Corpus callosum involvement is a consistent feature of amyotrophic lateral sclerosis
Abstract
Objective:
While the hallmark of amyotrophic lateral sclerosis (ALS) is corticospinal tract in combination with lower motor neuron degeneration, the clinical involvement of both compartments is characteristically variable and the site of onset debated. We sought to establish whether there is a consistent signature of cerebral white matter abnormalities in heterogeneous ALS cases.
Methods:
In this observational study, diffusion tensor imaging was applied in a whole-brain analysis of 24 heterogeneous patients with ALS and well-matched healthy controls.
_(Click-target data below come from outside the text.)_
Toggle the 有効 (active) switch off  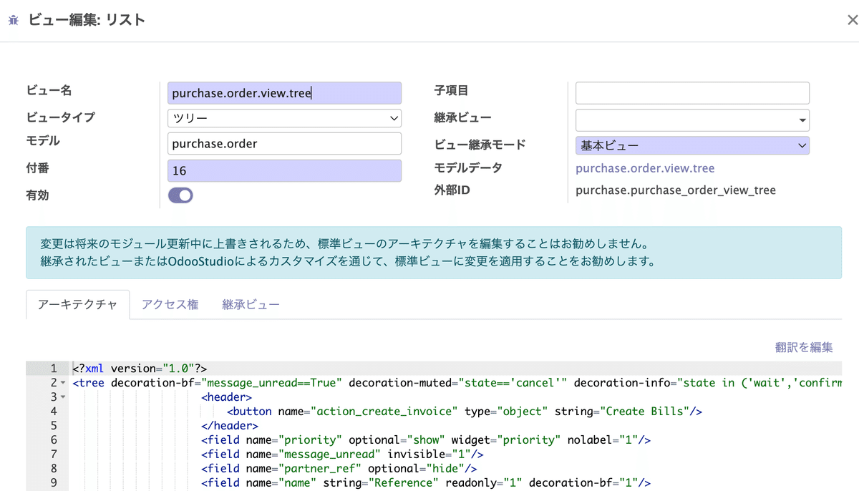180,195
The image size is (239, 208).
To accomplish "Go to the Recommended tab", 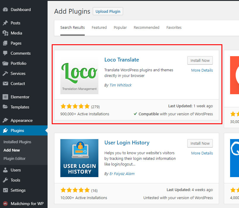I will coord(146,27).
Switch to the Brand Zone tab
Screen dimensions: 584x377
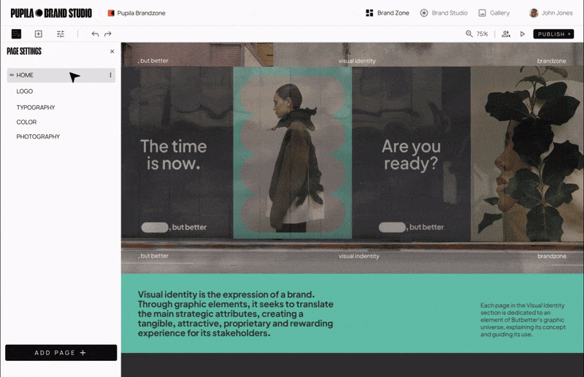(388, 13)
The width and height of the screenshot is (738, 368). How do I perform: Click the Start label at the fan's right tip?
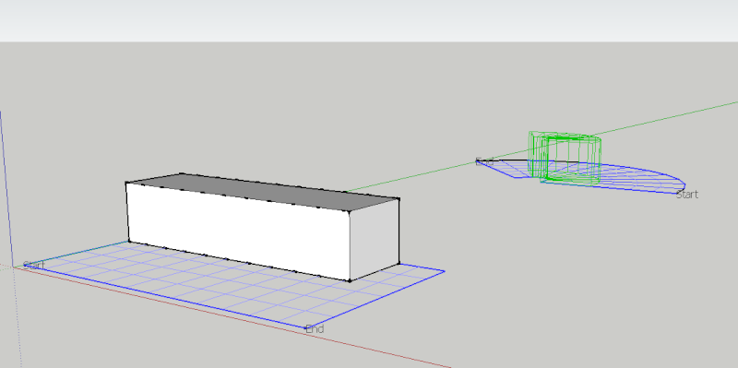point(686,195)
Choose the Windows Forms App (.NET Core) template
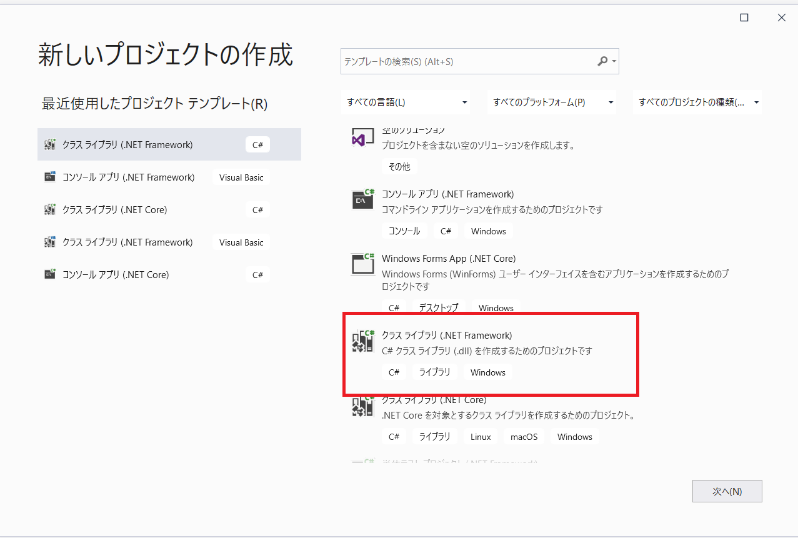Screen dimensions: 798x538 pyautogui.click(x=449, y=259)
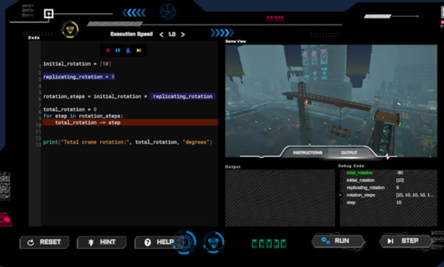444x267 pixels.
Task: Switch to the INSTRUCTIONS tab
Action: pyautogui.click(x=307, y=153)
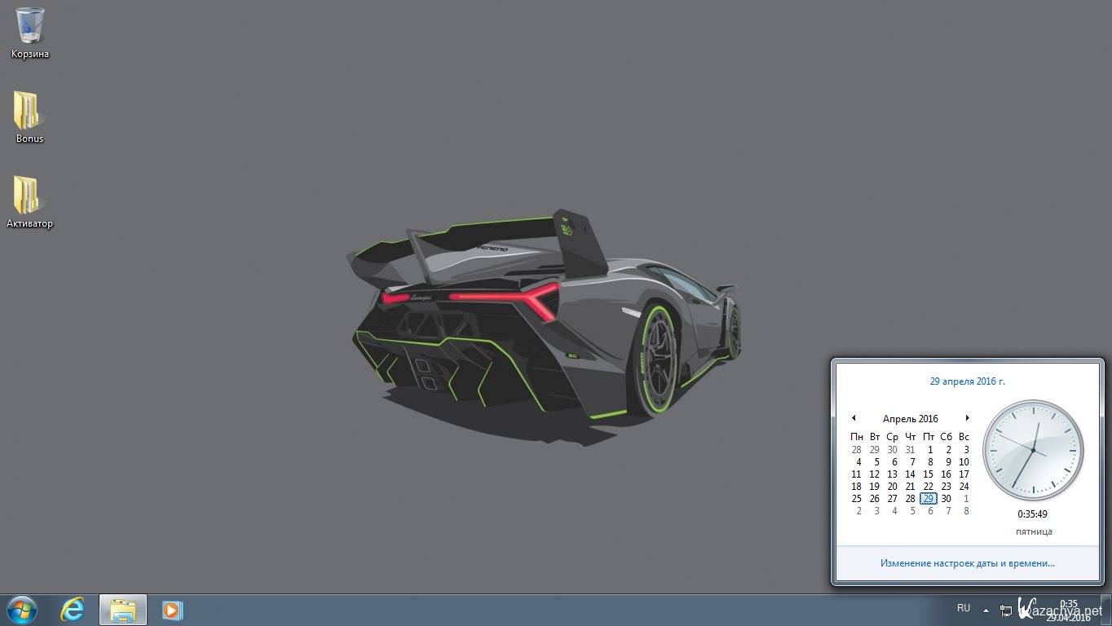Screen dimensions: 1112x626
Task: Open the Корзина recycle bin icon
Action: (30, 27)
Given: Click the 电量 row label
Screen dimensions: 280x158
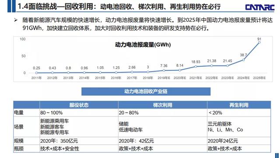Looking at the screenshot, I should [18, 113].
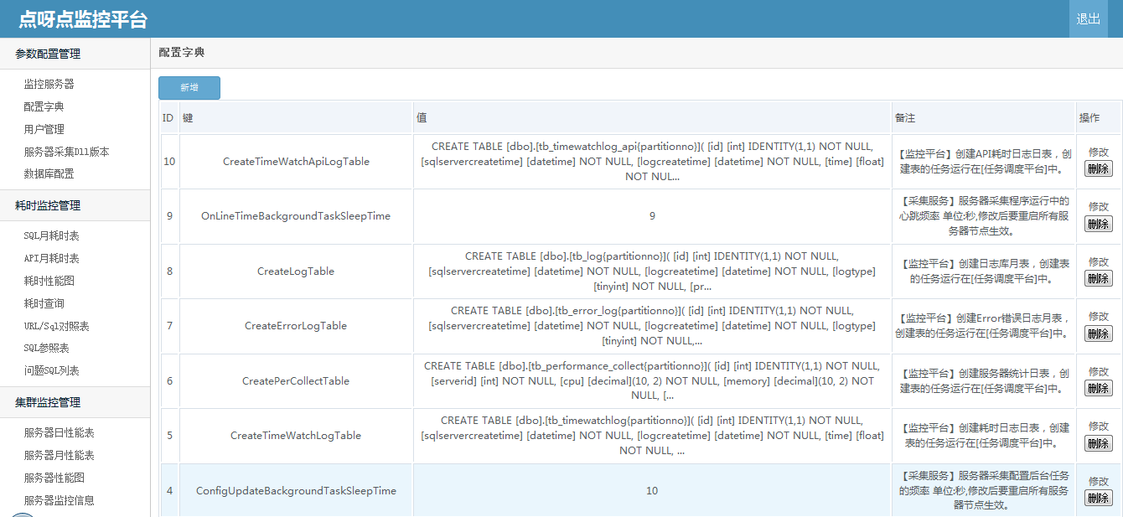Click the 点呀点监控平台 title

(83, 19)
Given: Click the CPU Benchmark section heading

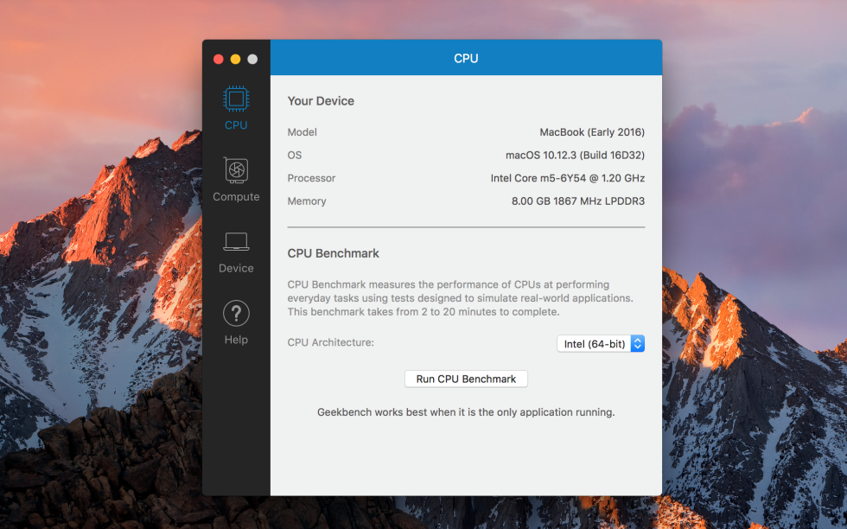Looking at the screenshot, I should [334, 253].
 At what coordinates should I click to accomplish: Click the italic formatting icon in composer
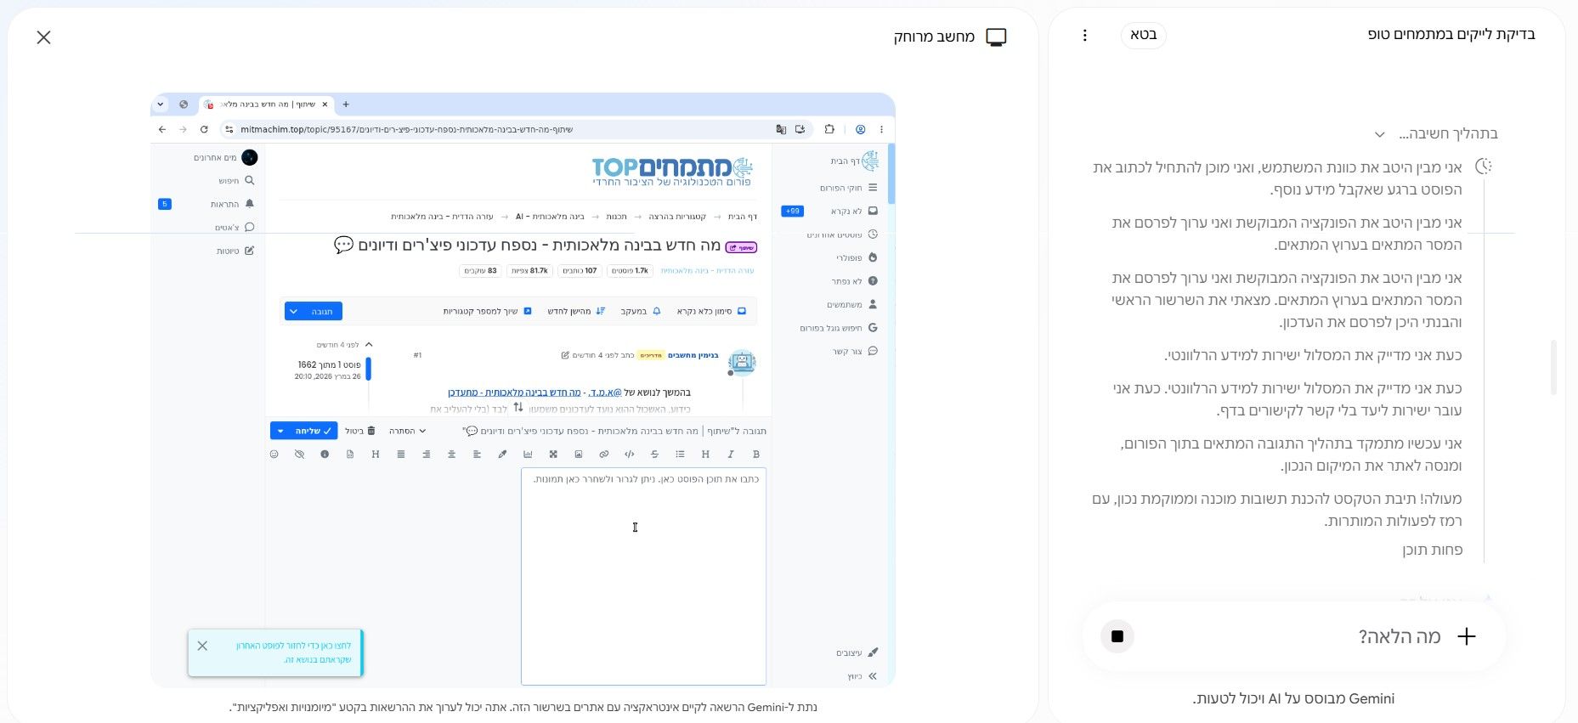coord(731,455)
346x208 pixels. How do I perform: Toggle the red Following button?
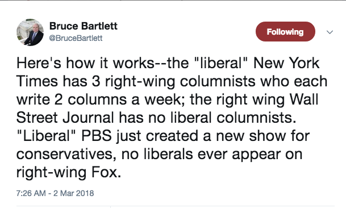click(x=285, y=32)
Tract-based spatial statistics were used, with optimized voxel-based morphometry of T1 images to determine any associated gray matter involvement.
Results:
A consistent reduction in fractional anisotropy was demonstrated in the corpus callosum of the ALS group, extending rostrally and bilaterally to the region of the primary motor cortices, independent of the degree of clinical upper motor neuron involvement. Matched regional radial diffusivity increase supported the concept of anterograde degeneration of callosal fibers observed pathologically. Gray matter reductions were observed bilaterally in primary motor and supplementary motor regions, and also in the anterior cingulate and temporal lobe regions. A post hoc group comparison model incorporating significant values for fractional anisotropy, radial diffusivity, and gray matter was 92% sensitive, 88% specific, with an accuracy of 90%.
Conclusion:
Callosal involvement is a consistent feature of ALS, independent of clinical upper motor neuron involvement, and may reflect independent bilateral cortical involvement or interhemispheric spread of pathology. The predominantly rostral corticospinal tract involvement further supports the concept of independent cortical degeneration even in those patients with ALS with predominantly lower motor neuron involvement clinically.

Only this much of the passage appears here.